Tanpa dia, aku bukan apa-apa”, Pangeran Wang So tak pernah kesulitan
berkata tegas, maka Putri Yeon Hwa hanya bisa terdiam.
***
Choi Ji Mong memenuhi permintaan Yang Mulia Raja dalam jangka
waktu tidak terlalu lama, hari itu Hae Soo akhirnya datang menemui Raja
Raejo di peraduannya. Tubuh tua itu terbaring lemas dengan lingkaran
hitam di seputar mata, pertanda yang sangat jelas dari rasa sakit yang
dideritanya. “Penampilan ini mengingatkanku pada kakek sebelum
meninggal. Aku tak tahu tahun berapa Raja Taejo akan meninggal, tetapi
umurnya takkan panjang lagi.” Hae Soo bergumam di dalam hati sambil menatap tubuh lunglai itu.

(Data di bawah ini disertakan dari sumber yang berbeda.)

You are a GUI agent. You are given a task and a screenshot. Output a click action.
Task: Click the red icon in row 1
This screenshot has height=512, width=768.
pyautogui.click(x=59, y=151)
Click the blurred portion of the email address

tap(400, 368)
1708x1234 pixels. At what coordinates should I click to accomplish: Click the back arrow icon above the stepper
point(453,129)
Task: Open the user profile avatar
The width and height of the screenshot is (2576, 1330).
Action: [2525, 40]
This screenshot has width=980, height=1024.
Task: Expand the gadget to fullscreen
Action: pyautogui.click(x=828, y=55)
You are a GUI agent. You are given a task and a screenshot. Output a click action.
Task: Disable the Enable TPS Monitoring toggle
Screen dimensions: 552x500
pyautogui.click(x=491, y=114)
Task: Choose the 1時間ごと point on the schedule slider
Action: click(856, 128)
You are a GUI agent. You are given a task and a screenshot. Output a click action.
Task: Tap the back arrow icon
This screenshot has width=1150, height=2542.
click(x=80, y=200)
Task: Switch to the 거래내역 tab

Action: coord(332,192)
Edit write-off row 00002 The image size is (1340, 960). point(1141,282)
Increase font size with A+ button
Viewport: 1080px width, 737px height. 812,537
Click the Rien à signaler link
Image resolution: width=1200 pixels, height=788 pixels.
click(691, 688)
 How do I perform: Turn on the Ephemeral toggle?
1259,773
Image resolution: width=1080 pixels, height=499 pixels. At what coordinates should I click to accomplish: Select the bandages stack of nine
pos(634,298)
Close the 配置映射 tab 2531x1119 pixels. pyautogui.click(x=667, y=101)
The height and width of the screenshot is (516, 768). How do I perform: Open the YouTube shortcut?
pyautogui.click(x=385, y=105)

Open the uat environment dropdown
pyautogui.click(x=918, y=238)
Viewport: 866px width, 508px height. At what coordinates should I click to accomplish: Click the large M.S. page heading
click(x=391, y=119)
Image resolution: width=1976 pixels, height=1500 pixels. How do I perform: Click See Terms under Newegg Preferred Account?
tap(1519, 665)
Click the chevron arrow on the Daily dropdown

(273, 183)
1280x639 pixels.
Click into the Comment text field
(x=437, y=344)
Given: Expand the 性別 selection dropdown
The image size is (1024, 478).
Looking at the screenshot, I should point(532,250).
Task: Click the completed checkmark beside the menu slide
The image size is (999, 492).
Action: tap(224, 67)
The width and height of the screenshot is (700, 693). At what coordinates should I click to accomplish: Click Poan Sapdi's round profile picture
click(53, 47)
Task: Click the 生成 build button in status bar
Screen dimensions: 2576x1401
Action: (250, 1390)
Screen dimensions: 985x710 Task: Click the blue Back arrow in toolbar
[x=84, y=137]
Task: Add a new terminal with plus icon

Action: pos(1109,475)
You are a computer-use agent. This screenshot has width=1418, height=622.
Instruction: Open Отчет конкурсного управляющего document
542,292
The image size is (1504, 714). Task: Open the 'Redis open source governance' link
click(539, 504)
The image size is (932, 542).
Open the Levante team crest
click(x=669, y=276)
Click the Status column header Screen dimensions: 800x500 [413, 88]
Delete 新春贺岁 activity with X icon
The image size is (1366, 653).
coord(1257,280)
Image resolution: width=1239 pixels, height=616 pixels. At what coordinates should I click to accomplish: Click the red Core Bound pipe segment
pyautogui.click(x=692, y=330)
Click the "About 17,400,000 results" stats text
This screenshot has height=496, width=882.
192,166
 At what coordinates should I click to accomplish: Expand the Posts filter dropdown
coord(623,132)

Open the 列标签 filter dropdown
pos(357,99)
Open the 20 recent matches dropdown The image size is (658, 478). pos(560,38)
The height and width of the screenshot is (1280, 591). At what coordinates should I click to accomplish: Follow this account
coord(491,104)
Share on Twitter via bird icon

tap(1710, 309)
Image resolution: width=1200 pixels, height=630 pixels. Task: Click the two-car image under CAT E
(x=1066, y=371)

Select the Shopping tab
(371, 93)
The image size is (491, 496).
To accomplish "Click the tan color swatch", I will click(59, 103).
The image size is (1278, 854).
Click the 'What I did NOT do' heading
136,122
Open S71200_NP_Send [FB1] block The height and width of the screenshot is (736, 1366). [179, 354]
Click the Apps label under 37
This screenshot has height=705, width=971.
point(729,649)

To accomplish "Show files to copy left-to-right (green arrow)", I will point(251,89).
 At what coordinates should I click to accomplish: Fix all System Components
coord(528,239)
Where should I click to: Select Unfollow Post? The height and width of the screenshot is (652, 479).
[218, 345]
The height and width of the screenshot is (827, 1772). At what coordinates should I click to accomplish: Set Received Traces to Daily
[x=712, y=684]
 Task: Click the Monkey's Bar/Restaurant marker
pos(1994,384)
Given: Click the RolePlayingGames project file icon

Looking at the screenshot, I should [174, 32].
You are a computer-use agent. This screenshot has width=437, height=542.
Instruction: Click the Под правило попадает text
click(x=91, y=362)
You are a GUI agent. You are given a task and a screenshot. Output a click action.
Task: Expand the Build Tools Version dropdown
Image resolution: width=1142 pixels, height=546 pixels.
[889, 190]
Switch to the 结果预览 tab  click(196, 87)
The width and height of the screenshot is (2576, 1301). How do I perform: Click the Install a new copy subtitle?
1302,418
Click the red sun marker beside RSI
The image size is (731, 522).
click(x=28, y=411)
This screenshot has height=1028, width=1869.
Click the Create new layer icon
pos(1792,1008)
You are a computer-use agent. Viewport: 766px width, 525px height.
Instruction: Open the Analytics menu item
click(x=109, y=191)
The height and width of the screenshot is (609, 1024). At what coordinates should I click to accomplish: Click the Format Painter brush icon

“Engkau pasti berpikir hidupku takkan lama lagi?”Yang Mulia
Raja seakan tahu isi kepala Hae Soo. Di pihak lain wajah gadis itu merah
seakan pencuri yang tertangkap basah, Raja Taejo dapat membaca
pikirannya.
“Sebenarnya dari mana asalmu? Setelah Sanggung Oh meninggal,
maka aku mencari tahu semua tentangmu. Mulai dari teman lama dan
kerabatmu. Aku bahkan menanyai semua pelayan Wook. Aku hanya bisa
menyimpulkan, bahwa kau orang berbeda”, Yang Mulia Raja menghela napas
kemudian meneruskan kata-kata.“Perkiraanku engkau sama seperti Ji Mong,
engkau tahu masa depan yang tak kami ketahui. Apa engkau tahu Pangeran
ke-4 terlahir dan ditakdirkan menjadi raja?” kata-kata Raja Taejo
kembali menyebabkan Hae Soo terhenyak. Kiranya Yang Mulia lebih lihai
dari segala yang ia tahu, mata tuanya bisa membedakan siapa dirinya yang
sejati. Ia tengah berhadapan dengan seorang raja besar, tiba-tiba Hae
Soo kehilangan kata-kata, ia merasa tidak pantas menjawab setiap
pertanyaan Sang Raja.
“Putra Mahkota Moo dan Wang So, keduanya memang ditakdirkan
menjadi raja. Akan tetapi, tak ada orang tahu apa yang akan terjadi di
istana ini? Engkau pasti tahu segalanya, karena memang sudah tahu. Satu
hal, jangan pernah membuat dirimu terlibat”, akhirnya Yang Mulia Raja
mengatakan hal yang harus dikatakan. Ia tak pernah menemukan satupun
gadis di Goryeo dengan penampilan dan keberanian seperti Hae Soo, satu
sosok yang tidak akan pernah terbangun pada diri gadis di zaman ini.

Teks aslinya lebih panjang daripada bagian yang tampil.